Genome-wide assays that identify and quantify modified cytosines in human disease studies

Affiliations
Review

Genome-wide assays that identify and quantify modified cytosines in human disease studies

Netha Ulahannan et al. Epigenetics Chromatin. .

Abstract

The number of different assays that has been published to study DNA methylation is extensive, complemented by recently described assays that test modifications of cytosine other than the most abundant 5-methylcytosine (5mC) variant. In this review, we describe the considerations involved in choosing how to study 5mC throughout the genome, with an emphasis on the common application of testing for epigenetic dysregulation in human disease. While microarray studies of 5mC continue to be commonly used, these lack the additional qualitative information from sequencing-based approaches that is increasingly recognized to be valuable. When we test the representation of functional elements in the human genome by several current assay types, we find that no survey approach interrogates anything more than a small minority of the nonpromoter cis-regulatory sites where DNA methylation variability is now appreciated to influence gene expression and to be associated with human disease. However, whole-genome bisulphite sequencing (WGBS) adds a substantial representation of loci at which DNA methylation changes are unlikely to be occurring with transcriptional consequences.
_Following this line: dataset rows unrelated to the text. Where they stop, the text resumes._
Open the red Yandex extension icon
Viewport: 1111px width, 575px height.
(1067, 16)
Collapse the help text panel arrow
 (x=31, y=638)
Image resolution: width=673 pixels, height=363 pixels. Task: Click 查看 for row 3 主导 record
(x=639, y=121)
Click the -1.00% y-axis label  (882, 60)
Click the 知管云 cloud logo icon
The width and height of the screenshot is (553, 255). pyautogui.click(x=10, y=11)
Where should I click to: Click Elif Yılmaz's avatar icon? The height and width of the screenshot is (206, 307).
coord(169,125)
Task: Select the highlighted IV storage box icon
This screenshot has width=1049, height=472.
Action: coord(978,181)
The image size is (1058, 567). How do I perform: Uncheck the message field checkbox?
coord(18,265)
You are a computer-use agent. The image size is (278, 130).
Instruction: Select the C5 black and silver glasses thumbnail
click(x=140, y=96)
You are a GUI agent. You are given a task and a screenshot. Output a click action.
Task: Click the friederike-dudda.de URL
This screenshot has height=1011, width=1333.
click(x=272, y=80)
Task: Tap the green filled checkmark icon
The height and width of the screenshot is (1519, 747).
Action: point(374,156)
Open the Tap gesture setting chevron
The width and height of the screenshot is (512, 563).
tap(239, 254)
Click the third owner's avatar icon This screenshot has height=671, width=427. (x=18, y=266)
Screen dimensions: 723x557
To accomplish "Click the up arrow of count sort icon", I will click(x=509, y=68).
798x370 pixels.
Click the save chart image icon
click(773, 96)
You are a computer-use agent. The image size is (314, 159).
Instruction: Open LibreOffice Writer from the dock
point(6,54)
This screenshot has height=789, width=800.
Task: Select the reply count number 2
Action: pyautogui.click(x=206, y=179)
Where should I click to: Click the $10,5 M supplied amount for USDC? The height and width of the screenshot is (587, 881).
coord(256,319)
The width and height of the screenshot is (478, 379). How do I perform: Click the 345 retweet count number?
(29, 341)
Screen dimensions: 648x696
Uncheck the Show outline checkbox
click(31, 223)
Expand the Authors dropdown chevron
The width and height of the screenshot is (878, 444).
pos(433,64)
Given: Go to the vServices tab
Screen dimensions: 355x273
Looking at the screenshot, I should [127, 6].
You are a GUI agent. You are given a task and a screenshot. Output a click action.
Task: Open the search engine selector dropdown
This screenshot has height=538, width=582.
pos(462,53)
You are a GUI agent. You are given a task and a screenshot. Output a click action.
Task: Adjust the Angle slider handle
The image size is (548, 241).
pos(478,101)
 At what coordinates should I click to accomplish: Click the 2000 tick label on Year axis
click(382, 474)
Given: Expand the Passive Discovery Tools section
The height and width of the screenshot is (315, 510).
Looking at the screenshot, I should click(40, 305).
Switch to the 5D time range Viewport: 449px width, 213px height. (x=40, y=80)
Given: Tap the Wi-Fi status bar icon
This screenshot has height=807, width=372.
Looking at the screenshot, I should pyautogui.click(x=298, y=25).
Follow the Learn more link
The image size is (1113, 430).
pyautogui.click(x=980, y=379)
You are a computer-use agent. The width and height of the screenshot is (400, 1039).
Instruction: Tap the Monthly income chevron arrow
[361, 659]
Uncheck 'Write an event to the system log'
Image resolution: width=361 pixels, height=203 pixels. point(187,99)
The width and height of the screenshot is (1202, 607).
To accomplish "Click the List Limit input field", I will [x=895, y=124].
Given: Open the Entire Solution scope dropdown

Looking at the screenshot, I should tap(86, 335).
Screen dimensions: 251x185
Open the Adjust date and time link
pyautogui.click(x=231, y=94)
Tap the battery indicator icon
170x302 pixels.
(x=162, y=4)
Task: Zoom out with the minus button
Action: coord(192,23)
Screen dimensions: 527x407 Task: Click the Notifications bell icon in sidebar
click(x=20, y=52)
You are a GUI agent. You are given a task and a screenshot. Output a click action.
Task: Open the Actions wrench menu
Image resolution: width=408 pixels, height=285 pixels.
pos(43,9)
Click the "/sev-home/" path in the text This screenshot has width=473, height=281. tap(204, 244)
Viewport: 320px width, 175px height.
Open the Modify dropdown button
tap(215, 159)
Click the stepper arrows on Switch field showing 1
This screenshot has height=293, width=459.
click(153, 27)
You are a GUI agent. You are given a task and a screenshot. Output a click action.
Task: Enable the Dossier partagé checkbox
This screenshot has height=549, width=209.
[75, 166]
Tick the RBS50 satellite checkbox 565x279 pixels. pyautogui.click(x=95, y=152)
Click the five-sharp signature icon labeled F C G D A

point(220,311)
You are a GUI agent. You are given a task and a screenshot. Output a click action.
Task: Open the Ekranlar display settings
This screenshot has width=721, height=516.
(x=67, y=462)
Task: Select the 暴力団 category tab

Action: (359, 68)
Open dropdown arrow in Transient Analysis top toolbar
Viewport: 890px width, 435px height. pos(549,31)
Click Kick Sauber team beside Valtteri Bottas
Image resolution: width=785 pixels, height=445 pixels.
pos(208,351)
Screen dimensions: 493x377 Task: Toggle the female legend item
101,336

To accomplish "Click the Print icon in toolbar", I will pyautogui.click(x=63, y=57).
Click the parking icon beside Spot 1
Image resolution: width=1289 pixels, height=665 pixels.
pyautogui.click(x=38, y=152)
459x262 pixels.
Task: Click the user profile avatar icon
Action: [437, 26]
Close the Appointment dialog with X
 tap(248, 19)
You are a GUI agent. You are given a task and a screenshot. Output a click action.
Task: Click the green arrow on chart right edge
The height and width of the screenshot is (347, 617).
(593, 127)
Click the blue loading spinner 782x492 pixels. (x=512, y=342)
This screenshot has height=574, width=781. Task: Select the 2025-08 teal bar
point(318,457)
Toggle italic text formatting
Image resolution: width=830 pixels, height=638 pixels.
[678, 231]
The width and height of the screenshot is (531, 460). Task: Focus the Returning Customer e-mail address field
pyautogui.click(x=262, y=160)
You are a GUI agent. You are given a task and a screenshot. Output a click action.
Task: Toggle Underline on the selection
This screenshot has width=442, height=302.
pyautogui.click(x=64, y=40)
Our assessment is that the most effective approach to DNA methylation studies in human diseases is to use targeted bisulphite sequencing of the cis-regulatory loci in a cell type of interest, using a capture-based or comparable system, and that no single design of a survey approach will be suitable for all cell types.

Keywords: 5-methylcytosine; Assay; CpG island; DNA methylation; Enhancer; Epigenomic; microarray.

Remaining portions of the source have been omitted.